Il résulte ce qui précède que M. A… est seulement fondé à demander une décharge partielle de l’obligation de payer le montant de l’avis des sommes à payer en litige à hauteur de 21 626,61 euros.
Lorsque, saisi d’une opposition à titre exécutoire, le juge administratif prononce la décharge partielle de l’obligation de payer mise à la charge du débiteur, il ne peut, s’il ne retient par ailleurs aucun moyen mettant en cause la régularité en la forme de ce titre, en prononcer l’annulation totale dès lors que celui-ci demeure valide en ce qu’il poursuit le recouvrement du solde de la créance. La décharge d’une partie des sommes mises à la charge du débiteur ne saurait impliquer l’annulation totale du titre exécutoire dès lors qu’il demeure valide en ce qu’il poursuit le recouvrement du solde de la créance. Elle n’impose pas davantage leur annulation partielle dès lors qu’une telle annulation n’aurait pas d’autre effet que la décharge ainsi prononcée.
Il en résulte que les conclusions de M. A… tendant à l’annulation de l’avis des sommes à payer en litige doivent être rejetées.
Sur les frais liés au litige :
Il n’y a pas lieu, dans les circonstances de l’espèce, de faire droit aux conclusions présentées par les parties au titre de l’article L. 761-1 du code de justice administrative.
D E C I D E :
Article 1er : M. A… est déchargé du paiement de la somme mise à sa charge par l’avis des sommes à payer n° H 0392215 pour un montant total de 21 626,61 euros.
Article 2 : Le surplus des conclusions de la requête de M. A… est rejeté.
Article 3 : Les conclusions présentées par le Pôle Santé Sarthe et Loir sur le fondement de l’article L. 761-1 du code de justice administrative sont rejetées.
Article 4 : Le présent jugement sera notifié à M. B… A… et au Pôle Santé Sarthe et Loir.

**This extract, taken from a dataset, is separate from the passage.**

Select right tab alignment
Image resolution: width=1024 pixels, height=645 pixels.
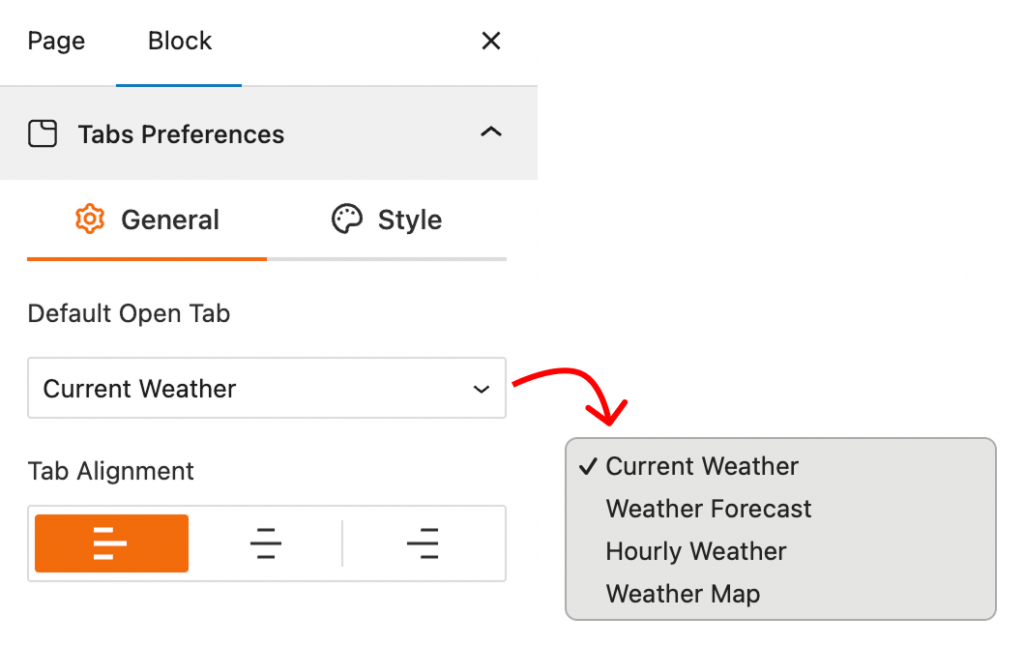tap(424, 543)
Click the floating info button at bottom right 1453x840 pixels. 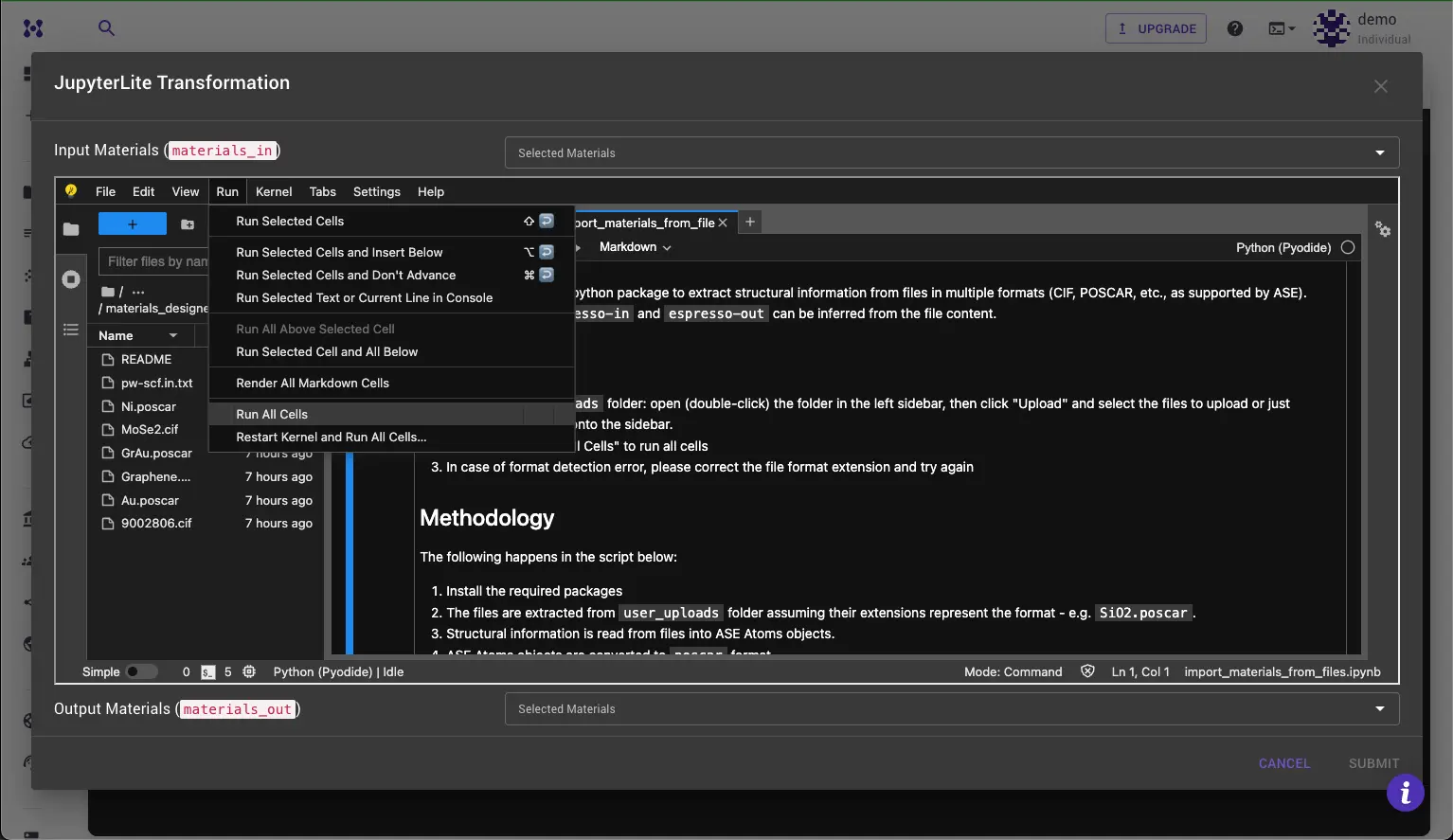point(1406,793)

Copie en sera adressée à la direction départementale des finances publiques de la Sarthe.
Délibéré après l’audience du 27 mars 2026, à laquelle siégeaient :
Mme Poupineau, présidente,
M. Dumont, premier conseiller,
M. Alloun, conseiller.
Rendu public par mise à disposition au greffe le 7 mai 2026.
Le rapporteur,
E. Dumont
La présidente,
V. Poupineau
La greffière,
A.-L. Le Gouallec
La République mande et ordonne à la ministre de la santé, des familles, de l’autonomie et des personnes handicapées, en ce qui la concerne ou à tous commissaires de justice à ce requis en ce qui concerne les voies de droit commun, contre les parties privées, de pourvoir à l’exécution de la présente décision.